Task item
In the listing below, transcribe the line that contains "Screen dimensions: 471x213" and all lines following it, ending with the last line. Add nothing.

[Opening Source records section]

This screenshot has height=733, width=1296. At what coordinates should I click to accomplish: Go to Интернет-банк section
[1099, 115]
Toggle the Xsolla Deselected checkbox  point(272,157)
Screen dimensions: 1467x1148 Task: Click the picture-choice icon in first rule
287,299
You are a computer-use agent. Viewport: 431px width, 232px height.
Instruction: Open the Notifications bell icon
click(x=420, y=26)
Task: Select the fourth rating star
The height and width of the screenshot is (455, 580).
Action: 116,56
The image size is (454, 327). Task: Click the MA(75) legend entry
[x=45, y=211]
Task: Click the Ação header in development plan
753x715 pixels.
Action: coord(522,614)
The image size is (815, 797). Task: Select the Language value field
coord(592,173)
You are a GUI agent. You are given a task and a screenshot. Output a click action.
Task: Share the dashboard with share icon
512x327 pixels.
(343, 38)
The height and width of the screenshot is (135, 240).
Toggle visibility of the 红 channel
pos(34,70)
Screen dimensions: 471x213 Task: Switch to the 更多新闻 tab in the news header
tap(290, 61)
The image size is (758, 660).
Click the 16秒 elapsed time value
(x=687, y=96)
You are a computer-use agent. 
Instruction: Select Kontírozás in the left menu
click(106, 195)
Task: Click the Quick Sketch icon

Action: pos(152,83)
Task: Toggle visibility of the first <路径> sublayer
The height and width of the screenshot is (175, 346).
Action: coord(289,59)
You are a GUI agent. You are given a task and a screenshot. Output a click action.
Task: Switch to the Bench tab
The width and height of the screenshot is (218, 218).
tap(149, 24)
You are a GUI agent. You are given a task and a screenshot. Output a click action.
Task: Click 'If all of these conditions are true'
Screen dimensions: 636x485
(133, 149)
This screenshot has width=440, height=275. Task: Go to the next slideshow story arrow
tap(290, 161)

[Closing Source records section]

Result
Screen dimensions: 471x213 Task: Switch to the 更多新闻 tab in the news header
tap(290, 61)
The image size is (758, 660).
Click the 16秒 elapsed time value
(x=687, y=96)
You are a computer-use agent. 
Instruction: Select Kontírozás in the left menu
click(106, 195)
Task: Click the Quick Sketch icon

Action: pos(152,83)
Task: Toggle visibility of the first <路径> sublayer
The height and width of the screenshot is (175, 346).
Action: coord(289,59)
You are a GUI agent. You are given a task and a screenshot. Output a click action.
Task: Switch to the Bench tab
The width and height of the screenshot is (218, 218).
tap(149, 24)
You are a GUI agent. You are given a task and a screenshot. Output a click action.
Task: Click 'If all of these conditions are true'
Screen dimensions: 636x485
(133, 149)
This screenshot has width=440, height=275. Task: Go to the next slideshow story arrow
tap(290, 161)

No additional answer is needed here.